ABOUT THIS TASK: Look through the lines below and extract each one that contains "logo".

[Records from a data collection]

- - - - -

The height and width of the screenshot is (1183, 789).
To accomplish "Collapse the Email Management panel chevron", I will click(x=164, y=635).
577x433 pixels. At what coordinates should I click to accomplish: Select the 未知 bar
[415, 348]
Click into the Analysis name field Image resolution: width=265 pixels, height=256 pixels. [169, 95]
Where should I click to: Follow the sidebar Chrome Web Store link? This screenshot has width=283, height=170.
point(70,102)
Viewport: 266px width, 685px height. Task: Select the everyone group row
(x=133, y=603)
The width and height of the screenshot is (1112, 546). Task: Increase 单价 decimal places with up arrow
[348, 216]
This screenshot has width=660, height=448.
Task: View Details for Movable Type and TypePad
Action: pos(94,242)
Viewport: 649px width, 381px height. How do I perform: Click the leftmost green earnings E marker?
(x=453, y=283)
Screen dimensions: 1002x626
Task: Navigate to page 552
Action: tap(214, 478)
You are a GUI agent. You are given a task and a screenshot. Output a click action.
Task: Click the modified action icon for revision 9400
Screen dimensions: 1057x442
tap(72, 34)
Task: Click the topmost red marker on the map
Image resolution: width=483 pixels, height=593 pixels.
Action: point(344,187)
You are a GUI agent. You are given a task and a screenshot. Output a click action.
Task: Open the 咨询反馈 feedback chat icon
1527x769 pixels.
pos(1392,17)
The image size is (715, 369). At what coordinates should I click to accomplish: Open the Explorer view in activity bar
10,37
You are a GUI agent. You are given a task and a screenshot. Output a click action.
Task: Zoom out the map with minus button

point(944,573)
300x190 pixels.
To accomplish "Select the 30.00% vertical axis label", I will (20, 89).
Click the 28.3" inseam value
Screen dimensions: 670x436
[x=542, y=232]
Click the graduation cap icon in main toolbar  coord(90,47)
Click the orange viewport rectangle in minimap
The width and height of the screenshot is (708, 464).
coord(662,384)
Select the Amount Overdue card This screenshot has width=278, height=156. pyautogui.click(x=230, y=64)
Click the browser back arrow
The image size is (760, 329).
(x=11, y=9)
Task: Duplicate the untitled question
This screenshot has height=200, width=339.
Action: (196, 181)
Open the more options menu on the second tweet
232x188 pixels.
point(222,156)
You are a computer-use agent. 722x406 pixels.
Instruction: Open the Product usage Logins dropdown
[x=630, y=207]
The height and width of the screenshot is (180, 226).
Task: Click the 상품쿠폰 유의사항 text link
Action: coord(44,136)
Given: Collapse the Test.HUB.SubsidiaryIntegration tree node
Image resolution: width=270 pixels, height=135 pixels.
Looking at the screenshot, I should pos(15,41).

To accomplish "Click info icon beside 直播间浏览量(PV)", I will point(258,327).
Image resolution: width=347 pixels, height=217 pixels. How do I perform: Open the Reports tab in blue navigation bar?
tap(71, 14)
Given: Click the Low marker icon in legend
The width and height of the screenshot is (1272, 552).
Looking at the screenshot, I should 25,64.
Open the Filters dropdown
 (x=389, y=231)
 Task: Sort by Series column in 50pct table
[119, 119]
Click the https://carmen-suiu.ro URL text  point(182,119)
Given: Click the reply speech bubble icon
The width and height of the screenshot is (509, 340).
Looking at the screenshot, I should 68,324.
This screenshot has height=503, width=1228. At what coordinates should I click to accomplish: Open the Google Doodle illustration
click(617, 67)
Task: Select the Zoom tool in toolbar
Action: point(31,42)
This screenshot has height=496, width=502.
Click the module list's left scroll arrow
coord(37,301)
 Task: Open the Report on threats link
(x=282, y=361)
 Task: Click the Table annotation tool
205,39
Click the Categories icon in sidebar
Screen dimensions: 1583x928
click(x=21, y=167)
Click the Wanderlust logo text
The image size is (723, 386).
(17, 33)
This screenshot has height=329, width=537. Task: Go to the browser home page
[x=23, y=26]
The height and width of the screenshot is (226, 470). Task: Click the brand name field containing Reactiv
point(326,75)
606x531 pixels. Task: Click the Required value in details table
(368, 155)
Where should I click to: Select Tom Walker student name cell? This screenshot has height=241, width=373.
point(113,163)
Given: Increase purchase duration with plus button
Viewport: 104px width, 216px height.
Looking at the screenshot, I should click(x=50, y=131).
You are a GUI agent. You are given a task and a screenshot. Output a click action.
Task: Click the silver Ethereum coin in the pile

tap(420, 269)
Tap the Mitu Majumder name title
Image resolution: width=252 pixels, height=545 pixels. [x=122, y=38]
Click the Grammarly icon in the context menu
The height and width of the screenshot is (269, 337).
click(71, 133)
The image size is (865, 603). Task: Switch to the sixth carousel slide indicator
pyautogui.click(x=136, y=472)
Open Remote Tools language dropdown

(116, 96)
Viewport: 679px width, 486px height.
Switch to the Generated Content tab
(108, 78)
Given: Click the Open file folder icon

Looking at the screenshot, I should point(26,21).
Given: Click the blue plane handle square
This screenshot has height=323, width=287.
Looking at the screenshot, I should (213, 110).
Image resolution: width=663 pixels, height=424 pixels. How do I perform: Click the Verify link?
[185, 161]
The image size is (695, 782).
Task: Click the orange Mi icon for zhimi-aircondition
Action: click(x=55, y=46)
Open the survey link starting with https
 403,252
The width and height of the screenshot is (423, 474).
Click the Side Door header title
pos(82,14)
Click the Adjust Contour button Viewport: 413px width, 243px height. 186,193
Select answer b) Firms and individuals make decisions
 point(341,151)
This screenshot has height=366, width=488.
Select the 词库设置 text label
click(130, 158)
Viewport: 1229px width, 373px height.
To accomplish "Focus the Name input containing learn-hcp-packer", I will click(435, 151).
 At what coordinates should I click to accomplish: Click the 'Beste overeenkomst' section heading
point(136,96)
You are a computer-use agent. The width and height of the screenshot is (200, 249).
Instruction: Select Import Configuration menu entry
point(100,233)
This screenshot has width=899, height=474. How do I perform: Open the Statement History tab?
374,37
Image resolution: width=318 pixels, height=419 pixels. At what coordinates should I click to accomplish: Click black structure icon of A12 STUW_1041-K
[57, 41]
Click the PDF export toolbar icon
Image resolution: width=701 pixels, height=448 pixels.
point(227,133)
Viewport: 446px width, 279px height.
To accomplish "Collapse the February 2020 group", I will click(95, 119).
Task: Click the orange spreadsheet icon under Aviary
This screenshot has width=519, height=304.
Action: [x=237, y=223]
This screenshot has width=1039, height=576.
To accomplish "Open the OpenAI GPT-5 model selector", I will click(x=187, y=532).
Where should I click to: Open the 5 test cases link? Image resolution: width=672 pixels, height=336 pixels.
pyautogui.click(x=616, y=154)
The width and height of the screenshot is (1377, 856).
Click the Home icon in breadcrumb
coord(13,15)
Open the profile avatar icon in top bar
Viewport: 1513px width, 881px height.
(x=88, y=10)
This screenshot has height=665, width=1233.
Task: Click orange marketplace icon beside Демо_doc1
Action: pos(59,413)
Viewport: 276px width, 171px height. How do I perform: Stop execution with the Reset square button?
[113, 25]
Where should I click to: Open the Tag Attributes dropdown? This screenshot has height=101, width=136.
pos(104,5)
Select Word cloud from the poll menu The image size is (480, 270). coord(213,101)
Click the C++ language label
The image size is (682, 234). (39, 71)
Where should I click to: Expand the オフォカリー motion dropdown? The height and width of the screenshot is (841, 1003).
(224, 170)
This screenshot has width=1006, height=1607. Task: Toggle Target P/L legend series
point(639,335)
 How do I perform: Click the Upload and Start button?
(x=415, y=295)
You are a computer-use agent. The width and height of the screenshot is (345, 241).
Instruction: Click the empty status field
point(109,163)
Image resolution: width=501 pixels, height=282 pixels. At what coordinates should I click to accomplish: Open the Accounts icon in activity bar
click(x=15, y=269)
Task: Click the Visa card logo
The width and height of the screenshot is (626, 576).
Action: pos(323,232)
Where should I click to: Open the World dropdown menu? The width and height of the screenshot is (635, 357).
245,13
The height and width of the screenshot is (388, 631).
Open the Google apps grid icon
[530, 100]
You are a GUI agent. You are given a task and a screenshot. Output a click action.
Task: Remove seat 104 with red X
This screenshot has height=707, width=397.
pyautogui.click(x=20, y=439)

- - - - -

RESULT BELOW:
Click the Wanderlust logo text
Task: Click the Visa card logo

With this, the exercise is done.